I wish I could say here that I honored their short lives,

bravely following the tracks we had once laid out

beyond the classroom. Wish I could write here

that I hadn’t slipped out of the line long before my own


train left the station, a pointless exercise, it turns out,

in exorcism, running headlong into the windswept chaos

of distraction.
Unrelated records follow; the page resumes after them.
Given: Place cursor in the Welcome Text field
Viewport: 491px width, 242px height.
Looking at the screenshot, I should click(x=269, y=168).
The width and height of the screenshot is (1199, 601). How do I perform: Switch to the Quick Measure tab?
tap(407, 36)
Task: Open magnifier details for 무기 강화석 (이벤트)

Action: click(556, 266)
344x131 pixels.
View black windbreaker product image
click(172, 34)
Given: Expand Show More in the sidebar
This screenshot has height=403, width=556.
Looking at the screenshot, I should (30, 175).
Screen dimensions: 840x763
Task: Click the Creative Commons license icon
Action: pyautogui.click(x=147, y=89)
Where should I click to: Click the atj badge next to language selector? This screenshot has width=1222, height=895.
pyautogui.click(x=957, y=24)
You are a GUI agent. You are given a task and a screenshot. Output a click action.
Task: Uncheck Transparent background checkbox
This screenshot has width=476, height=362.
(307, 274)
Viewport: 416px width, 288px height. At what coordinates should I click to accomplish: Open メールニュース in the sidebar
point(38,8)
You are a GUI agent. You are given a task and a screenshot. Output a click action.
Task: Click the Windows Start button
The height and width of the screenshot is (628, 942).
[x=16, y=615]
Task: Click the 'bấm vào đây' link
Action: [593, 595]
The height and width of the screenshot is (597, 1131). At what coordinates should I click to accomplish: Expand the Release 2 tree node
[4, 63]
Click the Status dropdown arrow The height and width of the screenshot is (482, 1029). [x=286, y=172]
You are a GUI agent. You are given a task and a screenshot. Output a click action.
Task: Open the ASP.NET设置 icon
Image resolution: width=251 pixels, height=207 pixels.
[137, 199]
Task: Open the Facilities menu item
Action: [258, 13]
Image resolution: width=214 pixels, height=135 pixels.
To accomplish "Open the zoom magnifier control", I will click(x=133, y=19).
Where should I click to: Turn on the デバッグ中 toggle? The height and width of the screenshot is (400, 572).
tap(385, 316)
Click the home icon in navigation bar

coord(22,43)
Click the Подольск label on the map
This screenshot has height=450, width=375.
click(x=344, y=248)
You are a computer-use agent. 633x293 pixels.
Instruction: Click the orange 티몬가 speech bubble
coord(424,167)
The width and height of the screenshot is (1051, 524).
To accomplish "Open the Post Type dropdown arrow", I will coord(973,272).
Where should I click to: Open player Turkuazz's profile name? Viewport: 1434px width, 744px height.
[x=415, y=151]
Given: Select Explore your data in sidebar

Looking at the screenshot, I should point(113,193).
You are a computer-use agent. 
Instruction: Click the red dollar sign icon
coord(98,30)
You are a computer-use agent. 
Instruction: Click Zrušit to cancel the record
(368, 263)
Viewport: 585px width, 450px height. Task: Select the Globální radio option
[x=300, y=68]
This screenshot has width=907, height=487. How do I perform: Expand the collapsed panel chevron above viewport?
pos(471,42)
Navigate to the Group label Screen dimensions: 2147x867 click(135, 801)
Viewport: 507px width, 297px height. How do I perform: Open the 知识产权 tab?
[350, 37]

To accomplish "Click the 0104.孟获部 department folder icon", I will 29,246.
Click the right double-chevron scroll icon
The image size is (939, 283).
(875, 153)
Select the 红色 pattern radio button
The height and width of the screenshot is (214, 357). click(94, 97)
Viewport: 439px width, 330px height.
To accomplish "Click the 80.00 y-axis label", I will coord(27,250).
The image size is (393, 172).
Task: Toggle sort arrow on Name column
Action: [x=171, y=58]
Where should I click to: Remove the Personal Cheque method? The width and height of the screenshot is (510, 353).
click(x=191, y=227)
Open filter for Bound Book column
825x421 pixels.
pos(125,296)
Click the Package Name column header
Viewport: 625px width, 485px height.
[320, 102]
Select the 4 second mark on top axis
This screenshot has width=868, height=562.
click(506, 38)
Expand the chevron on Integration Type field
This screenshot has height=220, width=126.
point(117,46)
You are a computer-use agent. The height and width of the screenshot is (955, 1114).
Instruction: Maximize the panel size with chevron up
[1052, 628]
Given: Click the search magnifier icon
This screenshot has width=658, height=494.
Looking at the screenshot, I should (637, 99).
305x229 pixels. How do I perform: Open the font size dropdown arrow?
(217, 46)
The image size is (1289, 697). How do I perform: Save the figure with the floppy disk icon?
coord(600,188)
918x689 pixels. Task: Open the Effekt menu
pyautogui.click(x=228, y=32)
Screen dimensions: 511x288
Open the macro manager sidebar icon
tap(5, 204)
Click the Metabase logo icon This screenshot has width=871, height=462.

I wish I could tell each of them today

that I have not lived a life warding off grief, breathlessly


listening for breath sounds behind the doors of seven

nurseries, waiting decade after decade with bated breath

for love to abandon me, standing masked and robed

beside a son’s bed in the Sloan-Kettering ICU, making deals


with a God I don’t believe makes deals for the asking,

a supplicant everywhere I’ve gone, begging protection

against the infinite pyre in my backyard, smoke, ashes,

embers flying into my eyes in the wordless seconds following


an old friend’s harmless note 50 years gone, a whistle,

a bullet train coming into the station, telling me the hour to be

brave is soon enough long past, time to join the endless line

of the grieving, the living, the whoosh of everything.